Idea I’m toying with:
-20-somethings have far better jobs/more money than the 20-somethings of 10-15 years ago
-At the same time, they either can’t afford or are being outbid on houses by older Millennials
-that leaves a lot of excess cash for leisure/gambling/investing
Even as the labor market has improved, it doesn’t seem like marriage/having kids/buying houses is happening earlier for this cohort of 20-somethings, so where else is the money supposed to go? Not sure if this is a one-time dynamic or a new normal.
Good one here — anecdotally, young people spend way way more going to their friends’ weddings than even people my age did when we were 27-33.
1/Biggest structural changes since 2019:
-impact on urban downtowns/CRE from remote/hybrid work
-auto industry capex (and sales) shifting from ICE to EV, particularly outside the US
-Silicon Valley firmly focused on AI instead of the 2010’s growth vectors
-dawn of the GLP-1 era
2/ -Abortion/courts now being an issue that benefits Democrats rather than Republicans
-Solar energy being a much larger share of global power generation/installation
-Streaming has won, the cable bundle in “runoff mode”
-the decade of college-educated burbs rather than cities
3/ -I’m less sure about whether inflation/interest rates belong here than I would have a year ago.
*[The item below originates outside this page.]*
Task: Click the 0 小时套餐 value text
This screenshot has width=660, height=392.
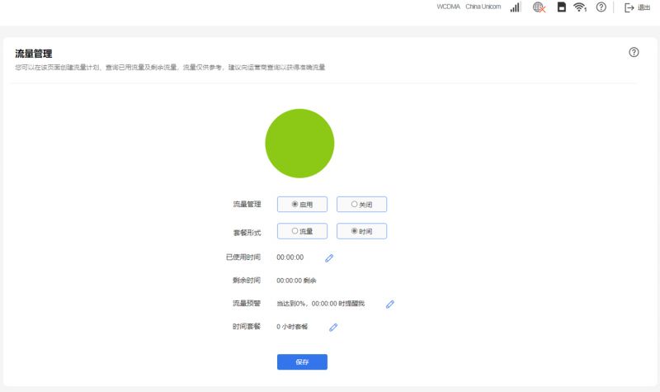Action: coord(292,327)
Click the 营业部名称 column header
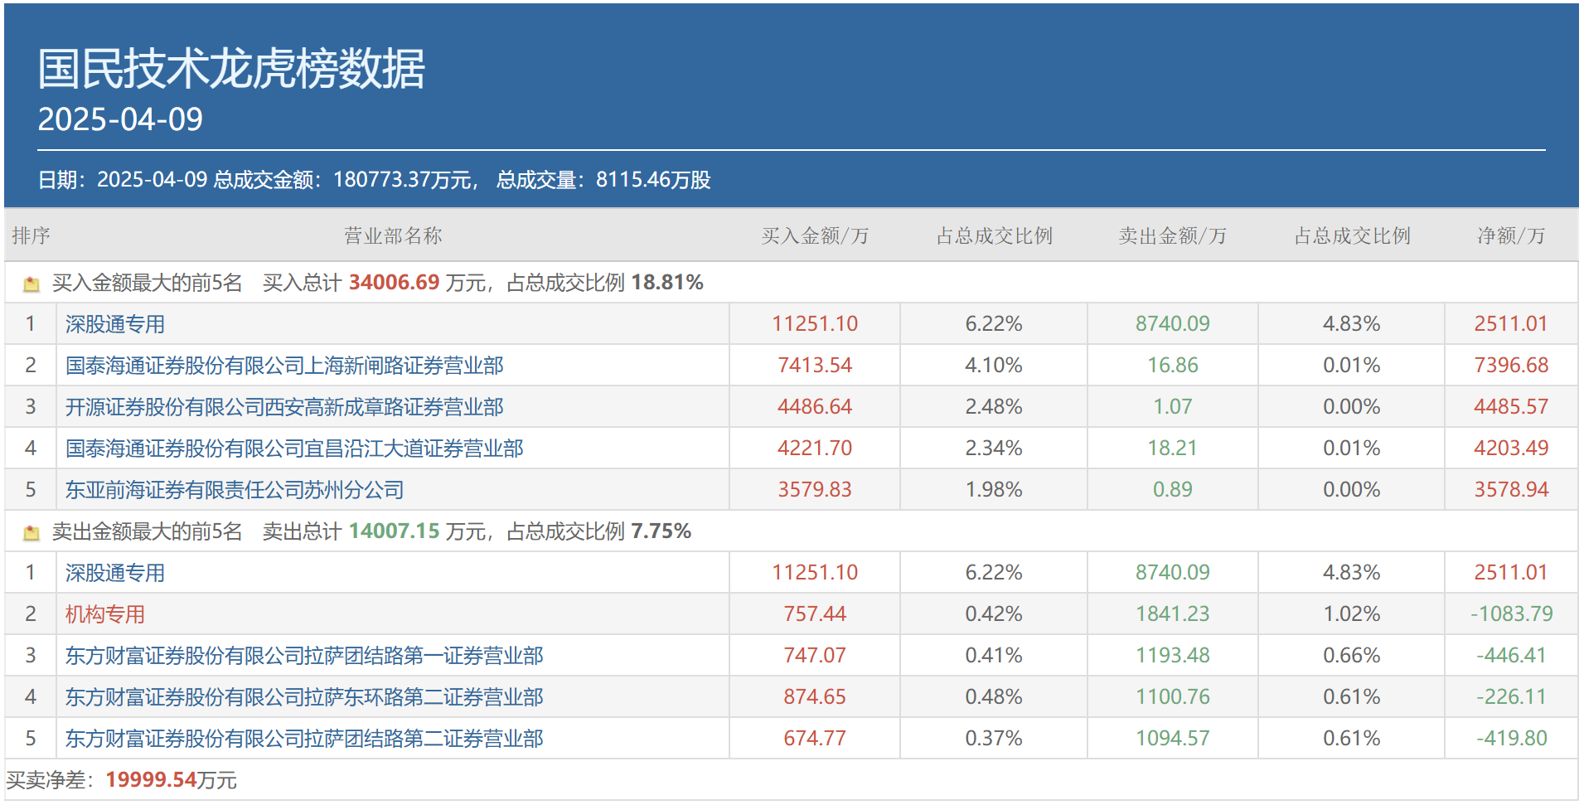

Think we’ll know more after 2024
-supply chains shifting from China to Vietnam/India/Mexico
-China now a massive force in the global auto industry
-China’s econ boom over?
Something you hear at the end of every US expansion is “We’ve exhausted [growth pattern of the last cycle], where’s the growth going to come from?” And the magic of the US is we always find some new growth model that’s different from the prior one.
I didn’t appreciate this in 2008 when critics said “We don’t need any more big box stores, everyone has borrowed too much money, the suburbs are tapped out” which was true, but then we got an urban/tech-centric growth cycle plus the fracking boom.
The obvious one right now is “unemployment is structurally low and we’re not going to find another billion workers to add to the global economy” but that just means the next growth cycle can’t be as [cheap] labor-intensive as the past 40 years. We’ll find something else.
While “textbook macro pessimists” wait for another shoe in the economy to drop, another thing for them to consider is coming into the pandemic, we were at the tail end of a 15-month downtown/stall in the manufacturing economy:
This is part of what made the March 2020 equity selloff so tough — we were at the start of a cyclical upturn. And obviously, we then got one a month later from stimulus and such, but it’s important in the context of thinking about typical recession risk dynamics.
So as we think about things now, the real economy was pretty de-risked heading into the pandemic. Then we got some pandemic-specific excesses, but outside of tech nobody was going hog-wild with investment and capex activity in 2020-22, they were just trying to survive.
It’s too early for this but my gut feeling is we’re looking at a 217-217 House pending Palm Springs CA-41.
Realistically we should be prepared for both parties to have the majority at some point (or multiple points) of 2023-24.
What’s going to be different is both parties will identify 3+ majority-making seats they believe they’ll win back in 2024. Lots of cross-pressures. This isn’t an environment where the Freedom Caucus will be able to extract much.